Several options are currently defined:

"print.bdFrame.rows": The maximum number of bdFrame rows to display when printing. The default value is 5.

"print.bdFrame.columns": The maximum number of bdFrame columns to display when printing. The default value is 20.

"print.bdVector.elements": The maximum number of bdVector elements to display when printing. The default value is 30.

"block.size": the maximum number of rows to be processed at a time used when executing big data operations. The default value is 1e9. The actual number of rows processed is determined by this value, adjusted downwards to fit within the value specified by the option "max.block.mb".

"max.block.mb": The maximum number of megabytes used for block-processing buffers. If the specified block size would require too much space, the number of rows is reduced so that the entire buffer is smaller than this size. This prevents unexpected out-of-memory errors when processing wide data with many columns. The default value is 10. The maximum supported value for max.block.mb is 2147, specifying a 2GB buffer size. If bd.options is called to set a larger value, it generates a warning, and sets the value to 2147.

"max.convert.bytes": the maximum size (in bytes) of the big data cache that can be converted to a data.frame. The default value is 1e7. This can be set to prevent conversions that will exceed the S-PLUS memory.

"string.column.width": The default maximum number of characters in string columns, if this cannot be determined automatically. The default value is 32.

"max.levels": The maximum number of levels that can appear in factor columns. The default value is 500. This cannot be set larger than 65535.

"error.on.level.overflow": If T, factor level overflow while writing a factor column will generate an error as soon as it occurs. In any case, this will generate a warning. This can be set to avoid processing large data sets, and only discovering at the end that some of the data has been altered. The default value is F.

"error.on.string.truncation": If T, string truncation while writing strings to a character column will generate an error as soon as it occurs. In any case, this will generate a warning. This can be set to avoid processing large data sets, and only discovering at the end that some of the data has been altered. The default value is F.

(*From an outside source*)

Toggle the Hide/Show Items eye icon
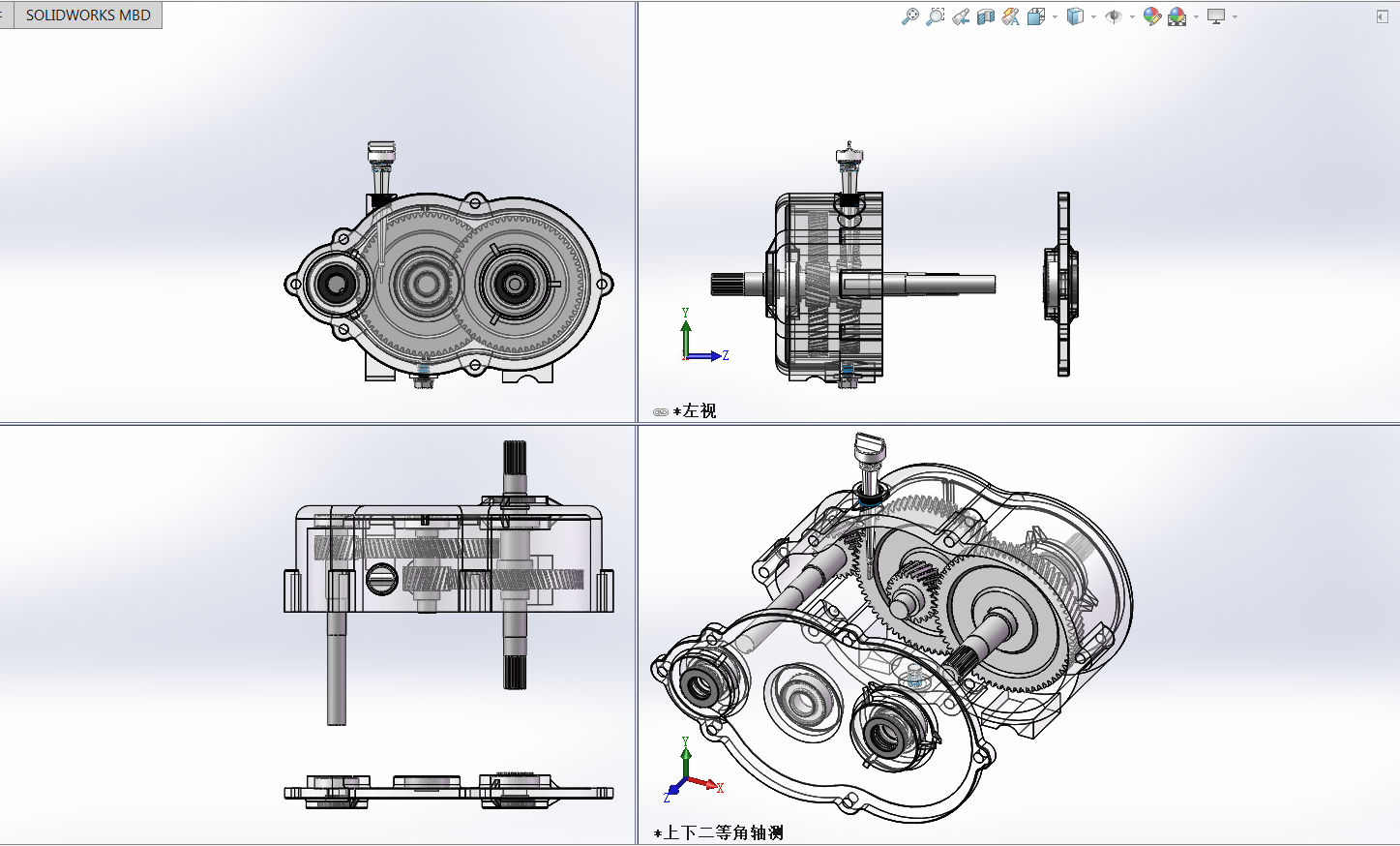Image resolution: width=1400 pixels, height=846 pixels. pyautogui.click(x=1114, y=16)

"trace": Enables extra tracing of big data operations. This was useful when developing the big data library, but may also be helpful when examining the performance of user functions built on the big data library. If this option is the string "tally", the incremental bd.tally value will be printed for every low-level big data node operation. When examining the performance of a complex expression, this could be used to pinpoint which big data operation is using the most time. If this option is the string "browser" or "browser.before", the function browser() is called before executing each low-level big data node operation, so the user can eximine the program state at that point. The strings browser.after or browser.both specify that browser() should be called after, or both before and after each node operation.

EXAMPLES:

## set block size.
bd.options(block.size=5000)